## WORK REQUEST
Every entry in the listing is to be reproduced exactly.

## EXERCISE DATA

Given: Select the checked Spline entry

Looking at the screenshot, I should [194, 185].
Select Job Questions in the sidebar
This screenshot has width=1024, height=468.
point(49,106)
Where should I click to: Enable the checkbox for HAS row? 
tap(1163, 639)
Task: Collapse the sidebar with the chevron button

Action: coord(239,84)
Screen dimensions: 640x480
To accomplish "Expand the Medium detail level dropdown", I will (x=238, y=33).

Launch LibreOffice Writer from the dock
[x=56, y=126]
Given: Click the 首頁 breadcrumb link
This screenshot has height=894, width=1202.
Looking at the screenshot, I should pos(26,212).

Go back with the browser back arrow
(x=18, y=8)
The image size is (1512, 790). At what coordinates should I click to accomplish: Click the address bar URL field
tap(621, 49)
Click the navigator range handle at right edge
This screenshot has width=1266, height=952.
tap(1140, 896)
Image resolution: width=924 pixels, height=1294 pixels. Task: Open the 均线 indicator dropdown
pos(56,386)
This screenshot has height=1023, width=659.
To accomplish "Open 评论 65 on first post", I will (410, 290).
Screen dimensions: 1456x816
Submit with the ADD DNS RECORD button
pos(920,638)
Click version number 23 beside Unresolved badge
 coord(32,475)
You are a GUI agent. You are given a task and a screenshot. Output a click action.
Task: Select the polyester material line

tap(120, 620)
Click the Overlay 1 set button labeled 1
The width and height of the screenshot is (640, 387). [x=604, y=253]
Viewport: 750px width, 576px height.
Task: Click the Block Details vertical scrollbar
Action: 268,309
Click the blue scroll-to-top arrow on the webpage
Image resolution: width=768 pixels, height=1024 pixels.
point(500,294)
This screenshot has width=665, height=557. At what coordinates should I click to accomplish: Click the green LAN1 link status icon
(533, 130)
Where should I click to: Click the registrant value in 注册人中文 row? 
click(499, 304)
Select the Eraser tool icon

## THE ANSWER
Given: Select the checked Spline entry

Looking at the screenshot, I should [194, 185].
Select Job Questions in the sidebar
This screenshot has width=1024, height=468.
point(49,106)
Where should I click to: Enable the checkbox for HAS row? 
tap(1163, 639)
Task: Collapse the sidebar with the chevron button

Action: coord(239,84)
Screen dimensions: 640x480
To accomplish "Expand the Medium detail level dropdown", I will (x=238, y=33).

Launch LibreOffice Writer from the dock
[x=56, y=126]
Given: Click the 首頁 breadcrumb link
This screenshot has height=894, width=1202.
Looking at the screenshot, I should pos(26,212).

Go back with the browser back arrow
(x=18, y=8)
The image size is (1512, 790). At what coordinates should I click to accomplish: Click the address bar URL field
tap(621, 49)
Click the navigator range handle at right edge
This screenshot has width=1266, height=952.
tap(1140, 896)
Image resolution: width=924 pixels, height=1294 pixels. Task: Open the 均线 indicator dropdown
pos(56,386)
This screenshot has height=1023, width=659.
To accomplish "Open 评论 65 on first post", I will (410, 290).
Screen dimensions: 1456x816
Submit with the ADD DNS RECORD button
pos(920,638)
Click version number 23 beside Unresolved badge
 coord(32,475)
You are a GUI agent. You are given a task and a screenshot. Output a click action.
Task: Select the polyester material line

tap(120, 620)
Click the Overlay 1 set button labeled 1
The width and height of the screenshot is (640, 387). [x=604, y=253]
Viewport: 750px width, 576px height.
Task: Click the Block Details vertical scrollbar
Action: 268,309
Click the blue scroll-to-top arrow on the webpage
Image resolution: width=768 pixels, height=1024 pixels.
point(500,294)
This screenshot has width=665, height=557. At what coordinates should I click to accomplish: Click the green LAN1 link status icon
(533, 130)
Where should I click to: Click the registrant value in 注册人中文 row? 
click(499, 304)
Select the Eraser tool icon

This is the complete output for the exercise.